Haziran ortasında saldırı ya da müdahale geldi. 15 Haziran’da Polis ilk önce Atatürk Kültür Merkezi üzerindeki pankart ve dövizleri kaldırmak için Taksim meydanına girdi. Ankara’dan sonra İstanbul’da miting yapacak olan Başbakan’ın ‘o parkı boşaltın’ talimatı üzerine, Vali parktaki çocukların annelerine seslendi ve “çocuklarınızı parktan alın” çağrısı yaptı.

 

Annelerin cevabı ise netti. Parka gelen anneler elele tutuşarak çocuklarını çember altına alıyor, “polislerin önüne geçerek buradayız çocuklarımızın yanındayız, gitmiyoruz” diyordu.



15 Haziran’da parkın en kalabalık olduğu zamanda, çocuklarıyla, anne babalarıyla gelmiş eylemcilerin en yoğun olduğu saatlerde polis parka girdi. Her zaman olduğu gibi kontrollü ve sağduyulu bir şekilde direnen kalabalığa ses, gaz ve sis bombaları ile saldıran polis Taksim’deki Gezi parkı’nı fiilen boşaltmış olsa da, bu boşaltma ile diğer parklarda başlayacak yeni bir mücadelenin fitilini ateşlemiş, böylece başka bir bedeni doldurmuş oluyordu.

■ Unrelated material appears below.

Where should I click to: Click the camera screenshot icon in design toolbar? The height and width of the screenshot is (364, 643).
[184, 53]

Yapılan çağrılar herkesin kendi parkında biraraya gelmesiydi. Çağrılar cevap buluyor, insanlar kendilerine en yakın parklarında yıllardır birarada yaşadıkları ama tanışmadıkları komşuları ile konuşma fırsatı buluyordu.

 

Tam bu buluşmaların başlangıcında, polisin Gezi parkı etrafına etten duvar ördüğü zamanların başında, beyaz gömleği ve yere bıraktığı çantasıyla, AKM’ye bakan bir adam ortaya çıktı: Duran Adam.   

Duran adamın duruşu binlerce insana örnek oldu. Ülkenin dört bir tarafından pasif direnişçiler ortaya çıkmaya başladı.  Artık ok yaydan çıkmıştı ve şiddet içermeyen eylemlerin ne kadar güçlü olduğu her yerde herkes tarafından anlaşılmıştı – yani hemen hemen herkes. 

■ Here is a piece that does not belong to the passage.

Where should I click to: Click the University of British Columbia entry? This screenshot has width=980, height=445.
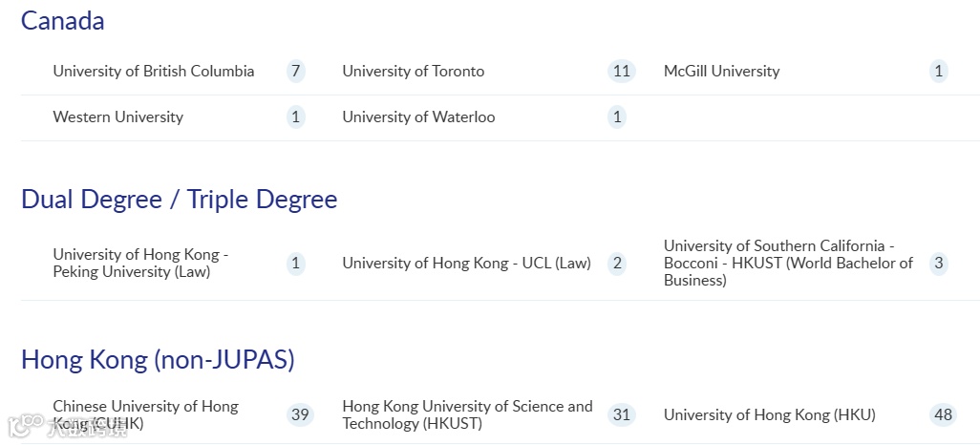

Sırf bu sebepten olsa gerek, Gezi parkına doğru kitap okuyan eylemcilere karşı polis teşkilatı da mensuplarına kitap dağıtıp parkın girişinde kitap okumaları talimatını veriyor, duran adamların karşısında duran adamlar, hatta kimi yerlerde dönen adamlar gibi iktidar yanlısı eylemlerle toplumsal mücadeleler literatürüne yeni katkılar yapılıyordu.

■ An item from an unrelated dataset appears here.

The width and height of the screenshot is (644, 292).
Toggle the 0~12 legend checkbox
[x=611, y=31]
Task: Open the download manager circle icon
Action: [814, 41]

Sonuç olarak, Haziran ayı, gençliği, muhalefeti, iktidarı ile yepyeni bir Türkiye toplumu manzarasını ortaya çıkararak son buluyordu.

***

Ayın Sözü:

Dünyanın hiçbir yerinde böyle bir Başbakan göremezler."

Recep Tayyip Erdoğan, Kazlıçeşme'de düzenlediği mitingde kendinden bahsediyor. (Kaynak: Milliyet)

Temmuz 2013
İndirmek için: mp3, 12.2 Mb.
Haziran’da dünya rekoru kıracak miktarda kullanılan ve stokları tükenen gaz bombalarının semalarda dolanıp duran sisi, Temmuz’da birbiri ardı sıra çıkan orman yangınlarının dumanına karışıyordu.

Balıkesir, Adana ve Heybeliada yangınları, sonraki aylarda çıkacak muazzam yangınların ilk habercileri gibiydi. Sadece 26-28 Temmuz tarihleri arasında 120 yangın çıktı; toplamda, 1462 orman yangınında 3194 hektarlık alan, içindeki canlılarla birlikte kül oldu.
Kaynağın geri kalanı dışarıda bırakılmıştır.